──────── EXTRACTED RECORDS

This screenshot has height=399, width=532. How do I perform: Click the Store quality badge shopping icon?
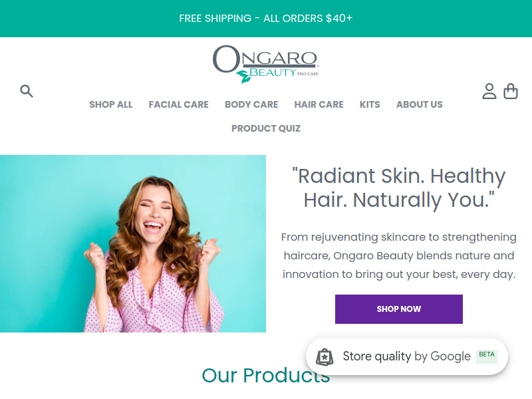click(x=325, y=357)
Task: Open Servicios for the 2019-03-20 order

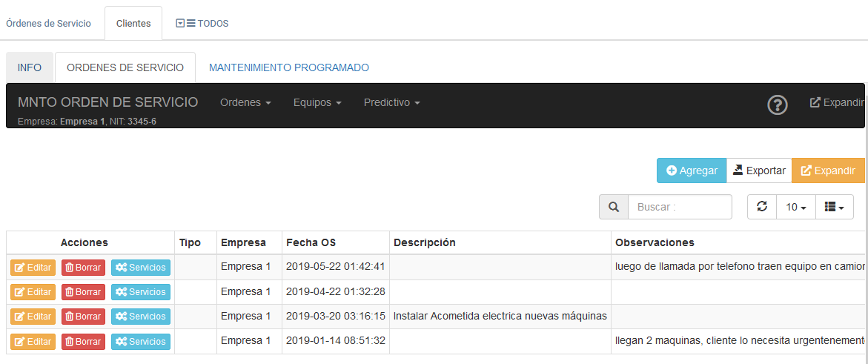Action: [140, 317]
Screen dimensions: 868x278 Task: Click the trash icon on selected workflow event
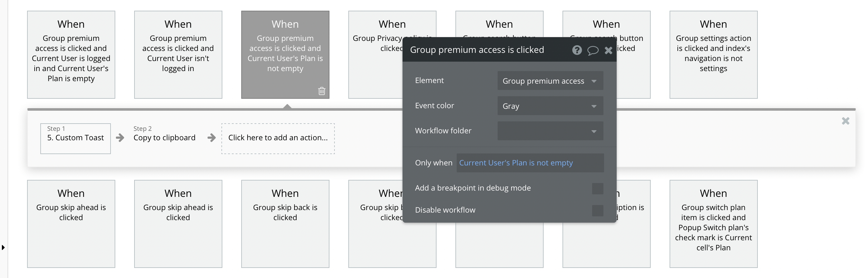(x=321, y=91)
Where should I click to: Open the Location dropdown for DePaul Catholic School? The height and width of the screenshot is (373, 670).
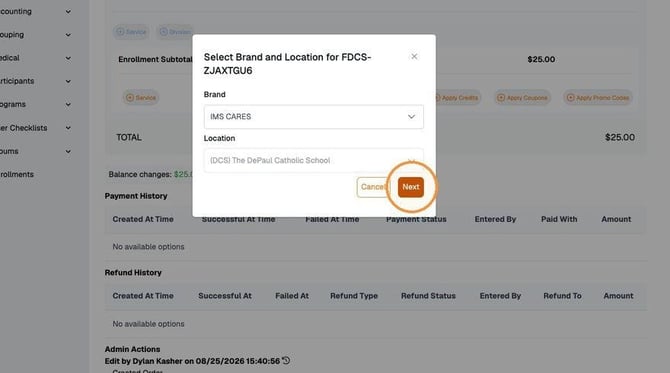[314, 161]
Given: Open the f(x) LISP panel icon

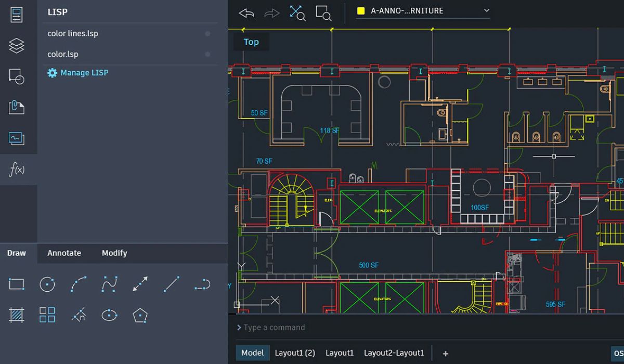Looking at the screenshot, I should pos(17,170).
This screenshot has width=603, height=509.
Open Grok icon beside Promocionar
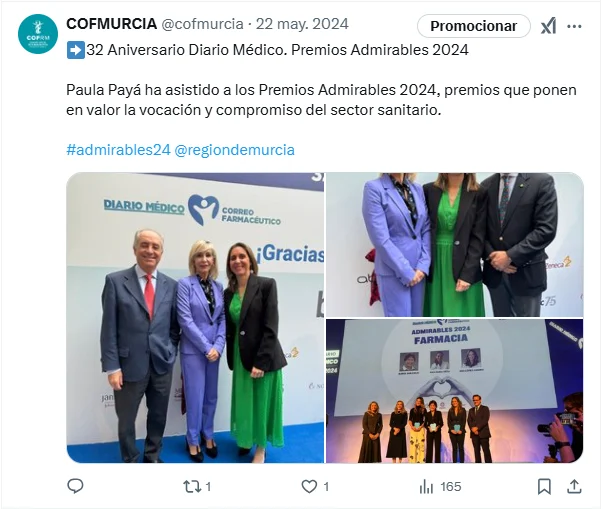click(548, 26)
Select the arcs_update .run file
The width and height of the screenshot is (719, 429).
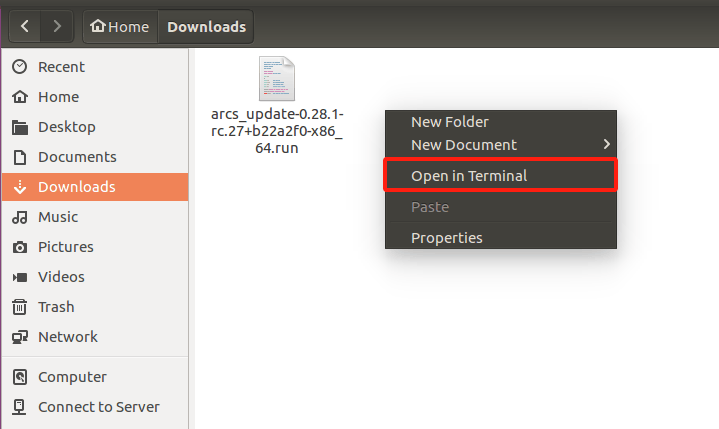point(277,105)
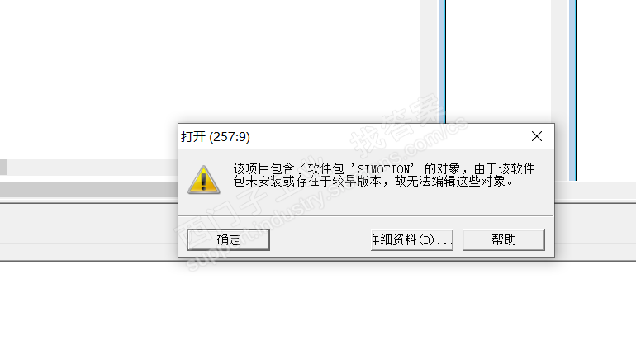
Task: Close the 打开 (257:9) dialog with X
Action: point(537,136)
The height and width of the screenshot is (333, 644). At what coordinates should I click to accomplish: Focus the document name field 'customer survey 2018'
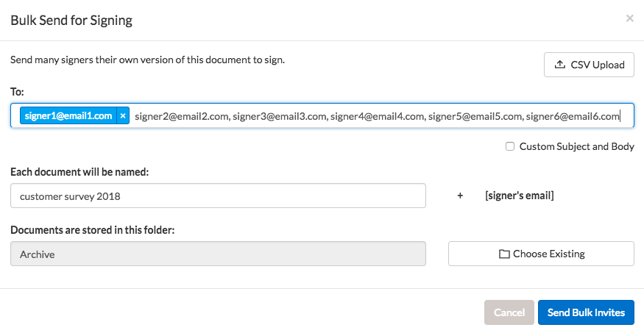(x=218, y=196)
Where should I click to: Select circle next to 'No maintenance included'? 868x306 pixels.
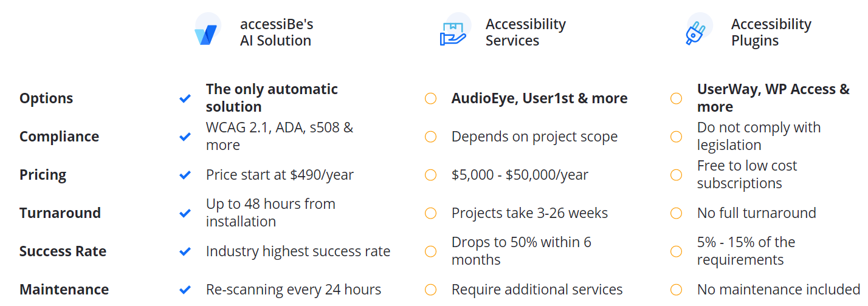click(x=676, y=290)
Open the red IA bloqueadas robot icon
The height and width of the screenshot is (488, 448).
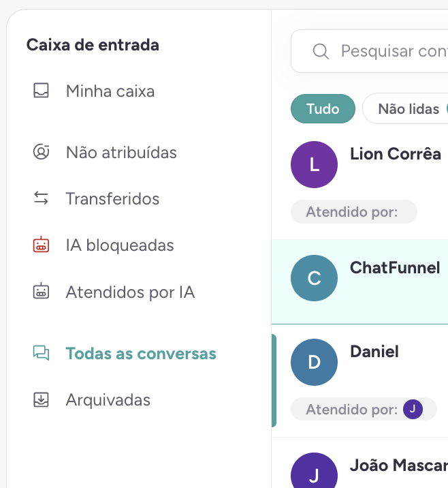tap(41, 245)
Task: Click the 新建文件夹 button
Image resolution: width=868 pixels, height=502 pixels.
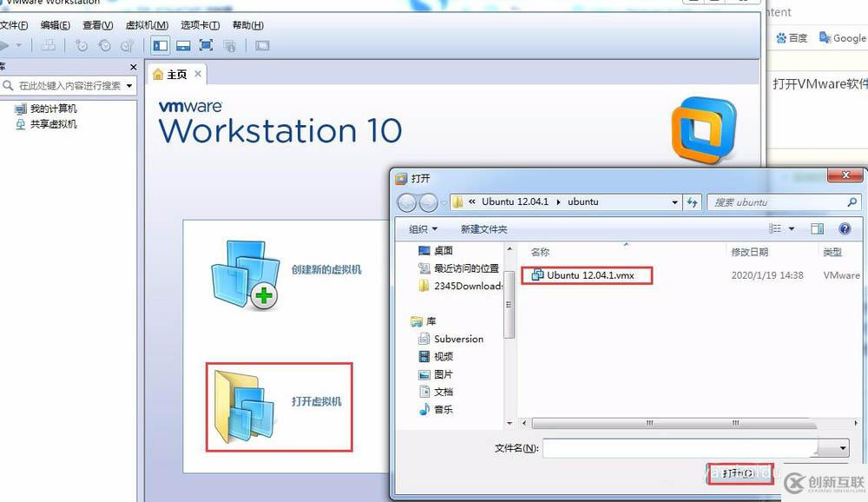Action: pyautogui.click(x=483, y=228)
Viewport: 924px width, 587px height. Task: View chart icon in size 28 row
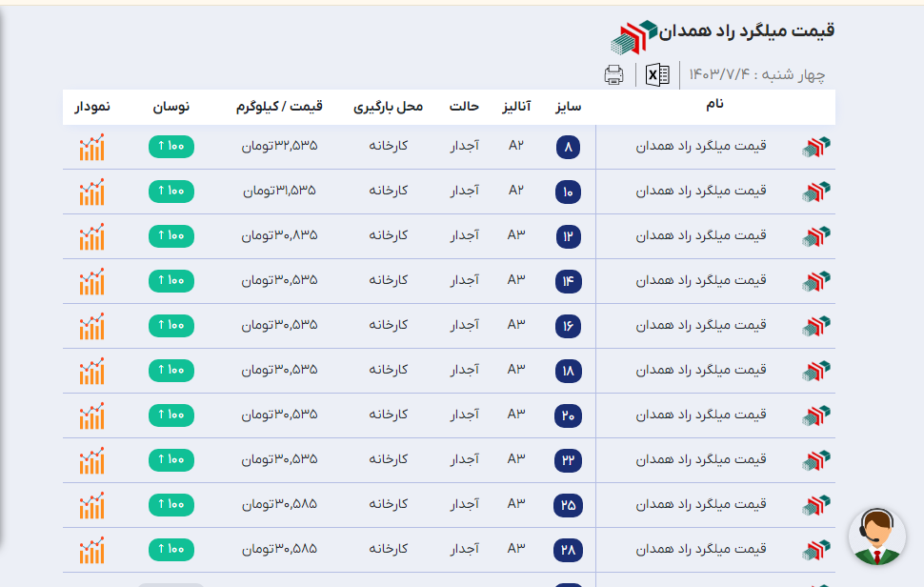92,550
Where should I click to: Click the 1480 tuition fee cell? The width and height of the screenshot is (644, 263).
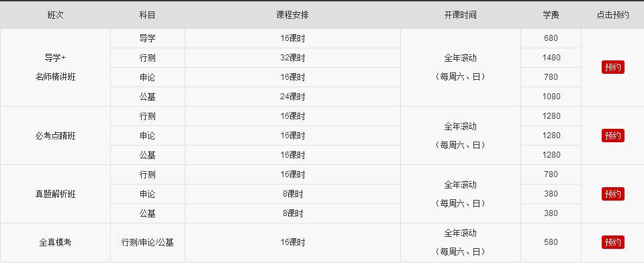[x=551, y=58]
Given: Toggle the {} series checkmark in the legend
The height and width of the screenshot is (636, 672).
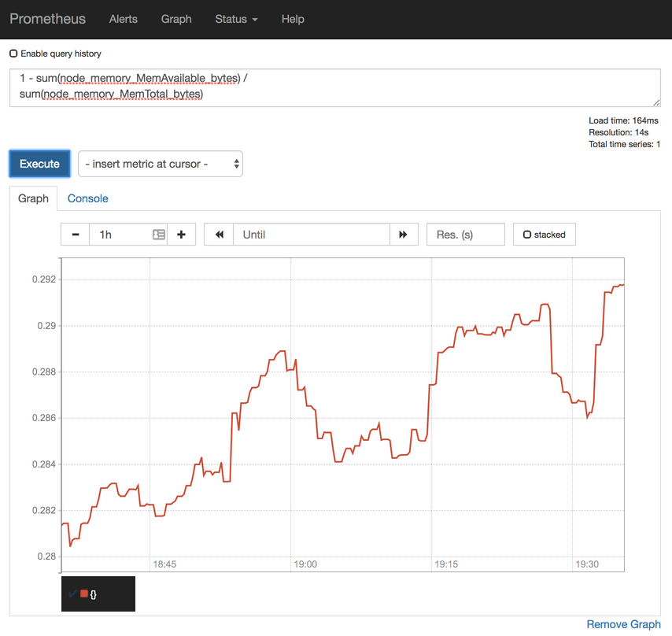Looking at the screenshot, I should (x=72, y=593).
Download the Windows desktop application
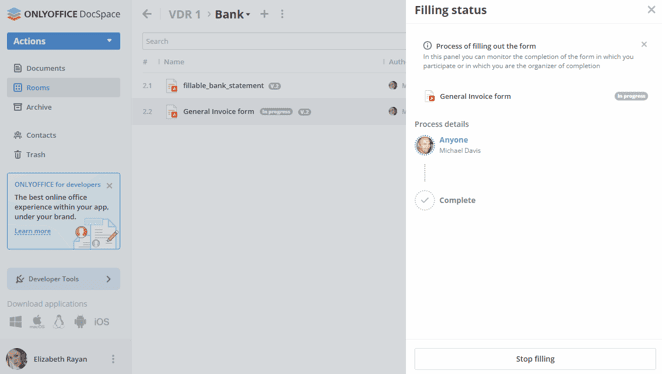Image resolution: width=662 pixels, height=374 pixels. pos(16,322)
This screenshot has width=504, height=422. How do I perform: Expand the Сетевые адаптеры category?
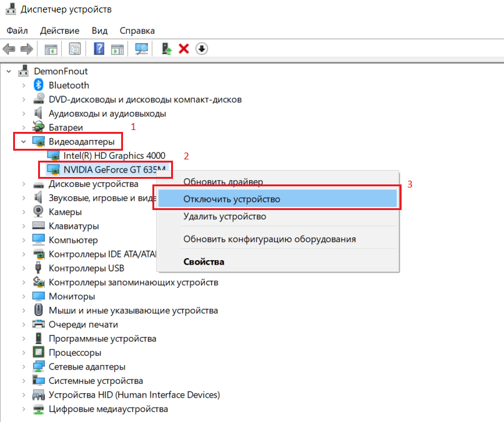point(24,367)
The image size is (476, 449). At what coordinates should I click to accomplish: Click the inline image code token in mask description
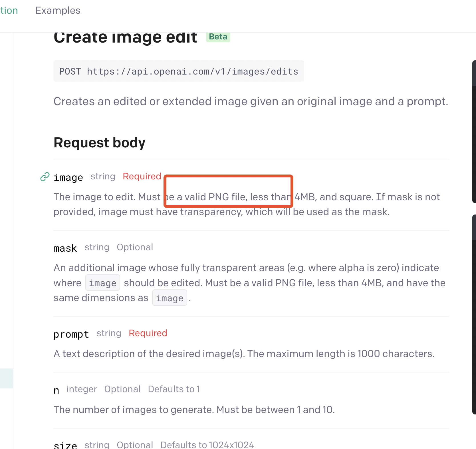pyautogui.click(x=102, y=282)
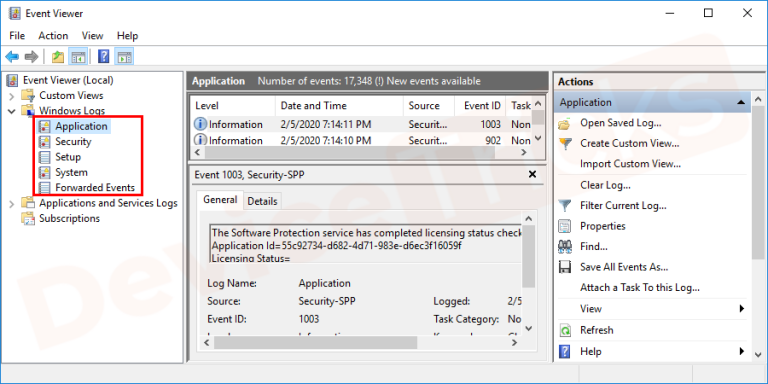Click the Find binoculars icon
The image size is (768, 384).
565,247
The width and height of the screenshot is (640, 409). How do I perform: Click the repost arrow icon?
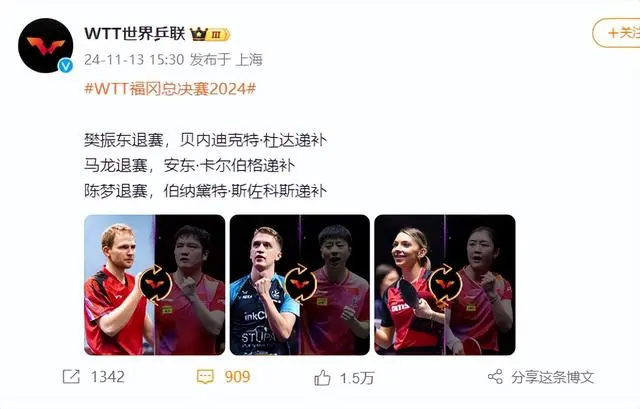click(x=71, y=376)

────────────────

WHAT IS BEING ASKED
With the images excluded, all entries are to be given again exactly.

ANSWER TO THIS EXERCISE
This screenshot has height=399, width=532. How do I perform: Click the Store quality badge shopping icon?
click(x=325, y=357)
Task: Open Servicios for the 2019-03-20 order

Action: [140, 317]
Screen dimensions: 868x278 Task: Click the trash icon on selected workflow event
(x=321, y=91)
Where should I click to: Open the Location dropdown for DePaul Catholic School? The height and width of the screenshot is (373, 670).
[314, 161]
Given: Open the f(x) LISP panel icon

Looking at the screenshot, I should pos(17,170).
This screenshot has width=603, height=509.
Open Grok icon beside Promocionar
click(548, 26)
Select the arcs_update .run file
The width and height of the screenshot is (719, 429).
point(277,105)
Task: Close the 打开 (257:9) dialog with X
Action: point(537,136)
The height and width of the screenshot is (333, 644). At what coordinates should I click to accomplish: Focus the document name field 'customer survey 2018'
(x=218, y=196)
Where should I click to: Select circle next to 'No maintenance included'? 868x306 pixels.
click(x=676, y=290)
Open the red IA bloqueadas robot icon
The height and width of the screenshot is (488, 448).
tap(41, 245)
Task: Click the 新建文件夹 button
Image resolution: width=868 pixels, height=502 pixels.
Action: pyautogui.click(x=483, y=228)
Viewport: 924px width, 587px height. Task: View chart icon in size 28 row
92,550
Where should I click to: Click the 1480 tuition fee cell? The width and height of the screenshot is (644, 263).
[x=551, y=58]
Given: Toggle the {} series checkmark in the legend
The height and width of the screenshot is (636, 672).
Looking at the screenshot, I should (x=72, y=593).
Download the Windows desktop application
Image resolution: width=662 pixels, height=374 pixels. pos(16,322)
This screenshot has width=504, height=422. How do I perform: Expand the Сетевые адаптеры category?
point(24,367)
The image size is (476, 449). At what coordinates should I click to accomplish: Click the inline image code token in mask description
pyautogui.click(x=102, y=282)
Click the Find binoculars icon
The image size is (768, 384).
565,247
The width and height of the screenshot is (640, 409). How do I perform: Click the repost arrow icon?
click(x=71, y=376)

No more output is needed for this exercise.